Greenberg Bladder Cancer Institute clinicians and scientists are pioneering innovative treatments to manage this rare, complex disease.

Topical Therapy for Low-Grade UTUC: Hydrogel Helps Save the Kidney

One of the challenges of treating low-grade UTUC is its location: the ureter, the tube that conveys urine from each kidney to the bladder, is very narrow; about 4 mm or less in diameter.

“The small size of the ureter has prevented adequate treatment with current technologies – until now,” says urologist Phillip Pierorazio, M.D. A novel hydrogel may be the game-changer doctors and patients have been waiting for. “This hydrogel is liquid when cooled, but it solidifies as it warms to body temperature. It can be infused with chemotherapy and delivered into the kidney to treat UTUC topically.”
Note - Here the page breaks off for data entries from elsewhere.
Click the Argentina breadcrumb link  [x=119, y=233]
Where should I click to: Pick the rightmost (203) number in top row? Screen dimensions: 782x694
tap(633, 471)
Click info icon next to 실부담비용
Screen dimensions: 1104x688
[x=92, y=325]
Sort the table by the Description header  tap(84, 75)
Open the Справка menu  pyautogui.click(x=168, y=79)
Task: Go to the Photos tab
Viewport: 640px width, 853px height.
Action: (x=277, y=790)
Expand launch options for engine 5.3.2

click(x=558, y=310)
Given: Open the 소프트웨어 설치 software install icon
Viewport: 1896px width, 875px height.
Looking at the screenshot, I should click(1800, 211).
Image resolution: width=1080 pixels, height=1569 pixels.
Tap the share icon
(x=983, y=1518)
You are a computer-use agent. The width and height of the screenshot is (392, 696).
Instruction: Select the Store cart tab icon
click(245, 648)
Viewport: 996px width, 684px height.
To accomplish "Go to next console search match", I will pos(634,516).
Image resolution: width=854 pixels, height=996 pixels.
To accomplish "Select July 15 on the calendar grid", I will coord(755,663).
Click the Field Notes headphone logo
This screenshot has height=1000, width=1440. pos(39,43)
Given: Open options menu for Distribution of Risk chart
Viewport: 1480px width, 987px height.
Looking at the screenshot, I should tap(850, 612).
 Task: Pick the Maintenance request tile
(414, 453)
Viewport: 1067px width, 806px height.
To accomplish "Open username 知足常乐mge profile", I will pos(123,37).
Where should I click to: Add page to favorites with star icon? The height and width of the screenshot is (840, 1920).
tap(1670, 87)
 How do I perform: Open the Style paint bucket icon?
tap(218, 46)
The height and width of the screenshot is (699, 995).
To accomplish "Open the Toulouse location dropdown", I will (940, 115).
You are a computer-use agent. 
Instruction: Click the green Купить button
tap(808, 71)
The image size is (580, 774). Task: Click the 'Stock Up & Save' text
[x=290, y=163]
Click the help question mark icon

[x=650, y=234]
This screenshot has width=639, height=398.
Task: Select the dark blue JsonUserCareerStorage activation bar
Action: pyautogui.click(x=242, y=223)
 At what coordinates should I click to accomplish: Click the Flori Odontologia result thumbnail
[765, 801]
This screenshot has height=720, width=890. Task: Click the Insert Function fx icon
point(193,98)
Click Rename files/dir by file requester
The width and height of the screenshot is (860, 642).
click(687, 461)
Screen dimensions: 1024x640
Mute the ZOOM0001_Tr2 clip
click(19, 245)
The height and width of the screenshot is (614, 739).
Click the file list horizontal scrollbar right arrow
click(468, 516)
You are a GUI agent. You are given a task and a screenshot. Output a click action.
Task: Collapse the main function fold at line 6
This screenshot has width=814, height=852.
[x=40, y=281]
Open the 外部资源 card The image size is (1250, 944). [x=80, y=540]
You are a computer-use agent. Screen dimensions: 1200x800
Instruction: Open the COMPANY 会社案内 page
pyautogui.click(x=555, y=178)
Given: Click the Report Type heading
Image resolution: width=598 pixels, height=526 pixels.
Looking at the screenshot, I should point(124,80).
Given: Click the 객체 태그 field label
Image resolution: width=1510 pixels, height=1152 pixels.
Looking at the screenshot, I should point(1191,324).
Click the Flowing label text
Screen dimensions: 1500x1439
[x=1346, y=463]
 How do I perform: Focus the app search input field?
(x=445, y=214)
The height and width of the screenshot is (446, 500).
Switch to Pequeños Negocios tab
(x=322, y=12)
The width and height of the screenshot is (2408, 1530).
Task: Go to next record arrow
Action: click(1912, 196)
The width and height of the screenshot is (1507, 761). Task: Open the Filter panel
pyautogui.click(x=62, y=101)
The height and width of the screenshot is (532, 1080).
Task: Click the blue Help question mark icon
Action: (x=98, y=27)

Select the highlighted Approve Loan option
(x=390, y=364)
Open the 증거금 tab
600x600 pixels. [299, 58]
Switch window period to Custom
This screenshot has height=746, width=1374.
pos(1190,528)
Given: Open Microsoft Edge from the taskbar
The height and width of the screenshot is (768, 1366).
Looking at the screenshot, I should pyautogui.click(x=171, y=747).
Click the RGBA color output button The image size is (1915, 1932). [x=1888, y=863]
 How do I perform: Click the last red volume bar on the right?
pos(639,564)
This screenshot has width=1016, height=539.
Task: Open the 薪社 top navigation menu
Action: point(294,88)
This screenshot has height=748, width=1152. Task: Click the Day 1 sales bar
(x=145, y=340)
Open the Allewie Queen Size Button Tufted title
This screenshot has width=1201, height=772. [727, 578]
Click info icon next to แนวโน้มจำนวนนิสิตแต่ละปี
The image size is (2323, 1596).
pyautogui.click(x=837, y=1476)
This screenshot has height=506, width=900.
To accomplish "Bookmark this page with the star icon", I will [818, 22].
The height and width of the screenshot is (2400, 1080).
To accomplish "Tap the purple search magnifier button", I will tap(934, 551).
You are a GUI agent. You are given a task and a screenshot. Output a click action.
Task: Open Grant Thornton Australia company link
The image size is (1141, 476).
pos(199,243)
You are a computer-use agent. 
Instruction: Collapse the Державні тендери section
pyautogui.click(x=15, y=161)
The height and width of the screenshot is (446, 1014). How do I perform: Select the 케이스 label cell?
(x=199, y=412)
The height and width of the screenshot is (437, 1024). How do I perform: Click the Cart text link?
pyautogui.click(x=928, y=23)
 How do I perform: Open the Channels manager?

The chemotherapy used in this case is Mitomycin C, a proven performer in bladder cancer, Pierorazio adds. “It’s very effective at killing urothelial cancers, and works great in the bladder.” The hydrogel is essential in getting – and keeping – the drug in place. “Before this drug became available, we had no means to get chemotherapy to stay in the kidney. Normal urine flow would wash it out before the drug could kill the cancer.”

The hydrogel, called Jelmyto, takes six hours to dissolve and release chemotherapy after it solidifies in the kidney. Pierorazio and colleagues at Hopkins were investigators in the first clinical trial using Mitomycin C for patients with low-grade UTUC. The trial’s results, published in Lancet Oncology, found no evidence of cancer one year after treatment in 60 percent of patients.

While up to 40 percent of patients experienced an inflammatory narrowing of the ureter, for nearly all of them, these symptoms were transient, and almost all patients were able to preserve their kidney. “This is a major paradigm shift for patients with low-grade UTUC,” says Nirmish Singla, M.D., M.SC., Director of Translational Research in Genitourinary Oncology and Co-Director of the UTUC multidisciplinary clinic. “Previously, all we had to offer were ineffective technologies or radical surgery. Now we have a topical therapy, and we expect more therapies to emerge in the coming years.” Hopkins is also a site for the ENLIGHTENED study, which will investigate a laser-based photodynamic therapy to ablate UTUC in the renal pelvis.